Ni Prudencio ni yo cumplimos la palabra, fuimos ingratos y no nos volvimos a ver. Luego mi vida siguió su curso de pequeños triunfos y derrotas, la distancia mermó más mis vínculos con mi país y mi círculo social se redujo. Supongo que para Prudencio, entre sumas y restas, la cosa debió ser similar, aunque ya casi no preguntaba por él y los de mi entorno no lo frecuentaban. Fue recién en el 2015, poco antes de casarme, que recibí su llamada para felicitarme y preguntar si compraba un boleto y venía. Ya estaban las invitaciones cerradas, le dije, y sería una ceremonia bastante íntima, con los más cercanos. Lo entendió y no se hizo dramas, y antes de cortar dijo “que te vaya de la puta madre, licenciado”. Los dos teníamos claro que ninguno formaba parte del círculo del otro y aquella fue la última vez que tuvimos contacto. Más adelante vendrían algunas fotos esporádicas en chats de Whatsapp en las que Prudencio aparecía en reuniones del grupo de amigos.
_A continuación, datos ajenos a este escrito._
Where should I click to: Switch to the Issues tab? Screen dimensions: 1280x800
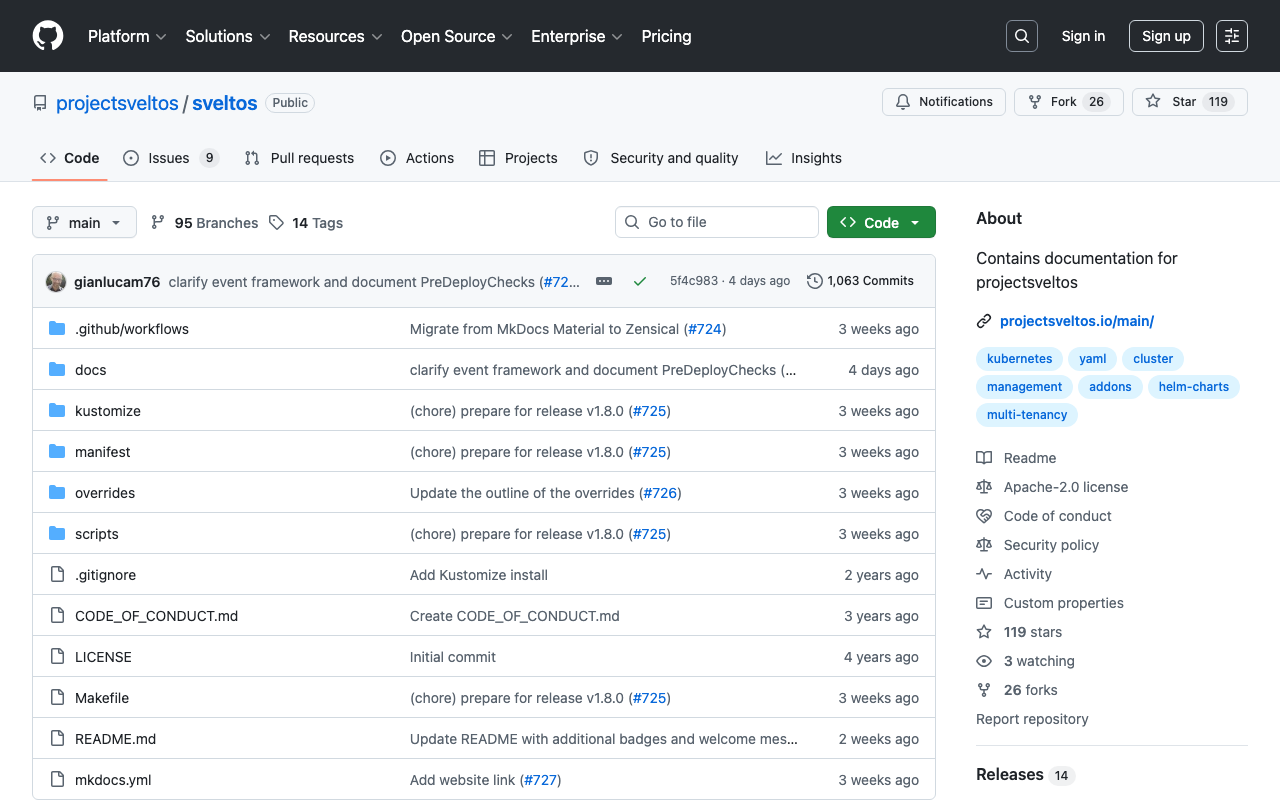pos(171,158)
Después de la última actividad con los estudiantes de Worcester State University, cené con mis anfitriones algo breve y me dejaron en el hotel. Esa noche se presentía larga y lo fue. Por lo menos una hora con Álvaro al teléfono, que un mes antes discutió con Prudencio y no volvieron a hablar. Y con Diego, que al enterarse de la noticia tuvo que salir del trabajo e ir al bar de la esquina a procesarla frente a una cerveza. Los dos estaban destrozados. Yo también. Los dos eran un manojo de emociones. Yo también. Las siguientes horas en esa habitación, en uno de los pueblos más impensables de Estados Unidos, las pasé con la cabeza en el departamento de la bajada Balta, en el Pizza Hut de Benavides, en la “Playa 3” del Regatas, recorriendo esos pliegues que solo tienen las amistades de la infancia y que se abren como grietas cuando uno parte y nos llevan por rincones ignorados de la memoria. A las seis de la mañana se estacionó en la puerta el shuttle que me llevaría al aeropuerto. Yo ya llevaba quince minutos esperándolo en el lobby, mirando a través del cristal esa hora rojiza y amarillenta en la que el cielo aún no se define y remojando los labios en un café que parecía agua sucia servido en un vaso de cartón.